→ **Action item**: With all images left out, restate the records below exactly as written.

--*--

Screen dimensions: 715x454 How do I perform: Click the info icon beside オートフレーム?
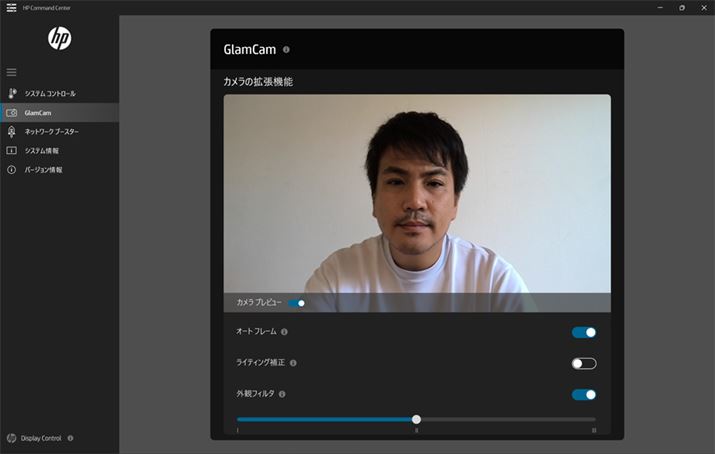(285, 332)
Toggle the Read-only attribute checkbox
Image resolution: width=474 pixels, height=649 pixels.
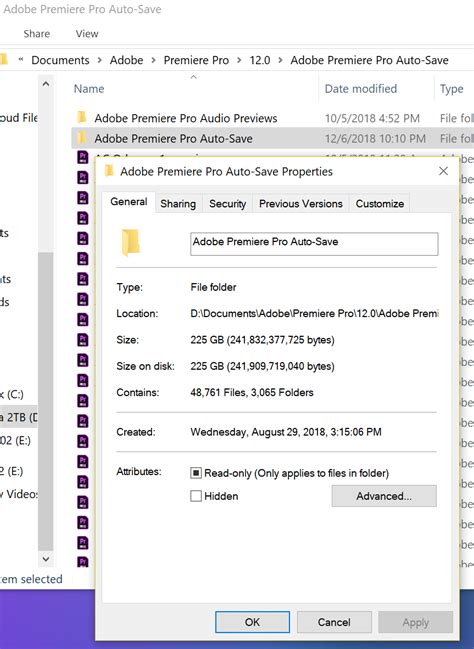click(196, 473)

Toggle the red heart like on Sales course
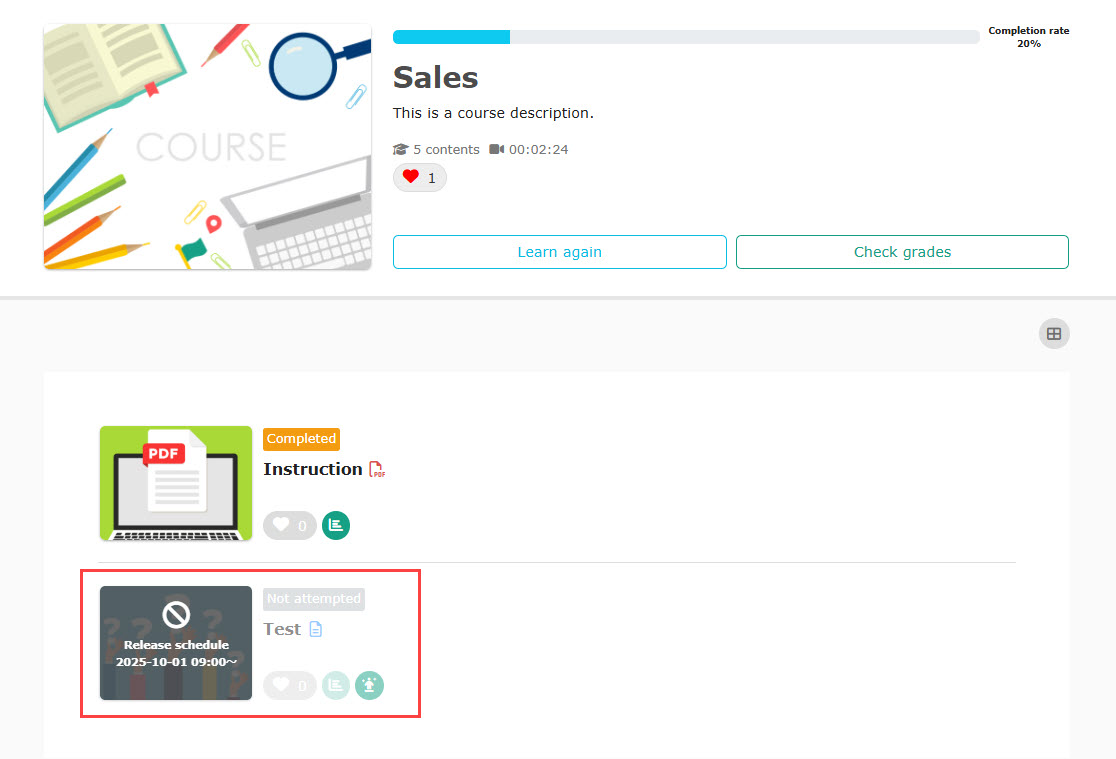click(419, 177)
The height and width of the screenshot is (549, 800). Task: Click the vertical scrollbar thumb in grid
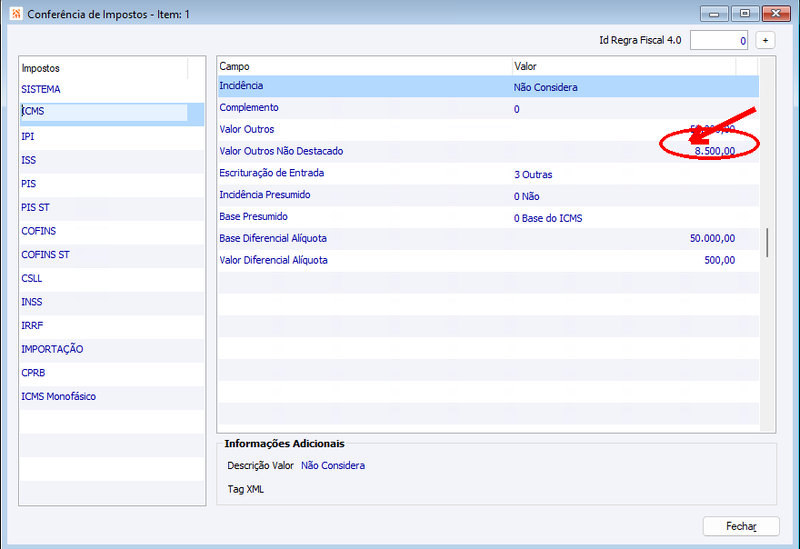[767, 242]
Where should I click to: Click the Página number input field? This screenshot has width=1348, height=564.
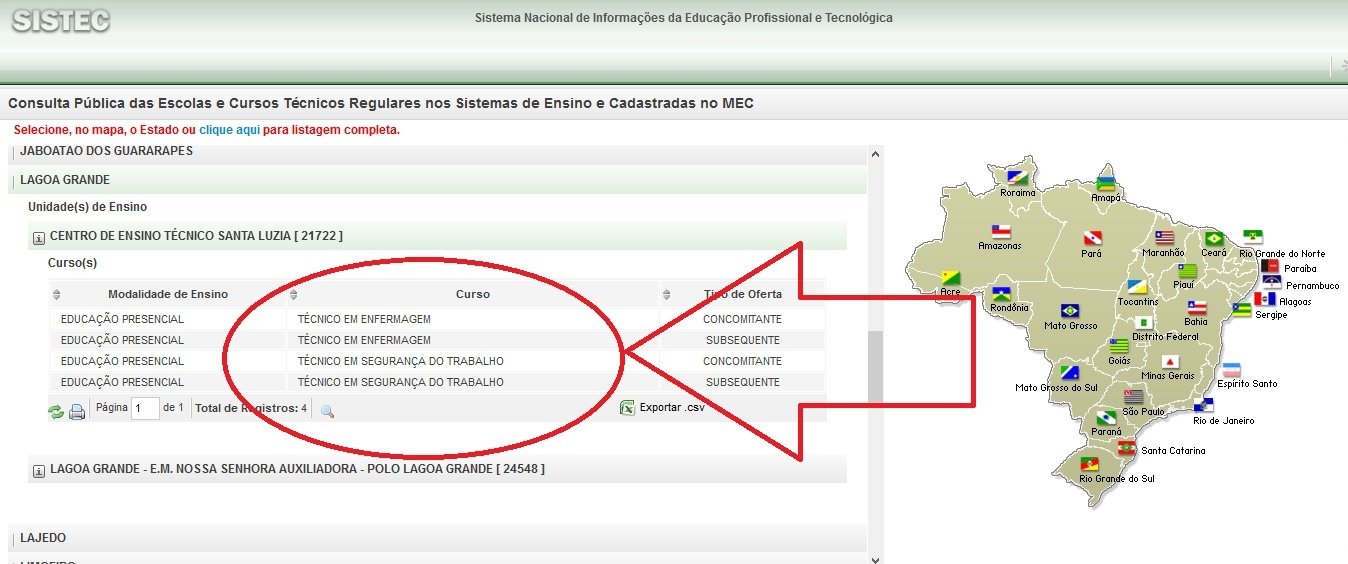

--*--

→ **Problem solution**:
Screen dimensions: 715x454 How do I perform: Click the info icon beside オートフレーム?
(285, 332)
Toggle the Read-only attribute checkbox
Image resolution: width=474 pixels, height=649 pixels.
click(196, 473)

Toggle the red heart like on Sales course
click(419, 177)
The height and width of the screenshot is (549, 800). Task: Click the vertical scrollbar thumb in grid
[767, 242]
Where should I click to: Click the Página number input field? This screenshot has width=1348, height=564.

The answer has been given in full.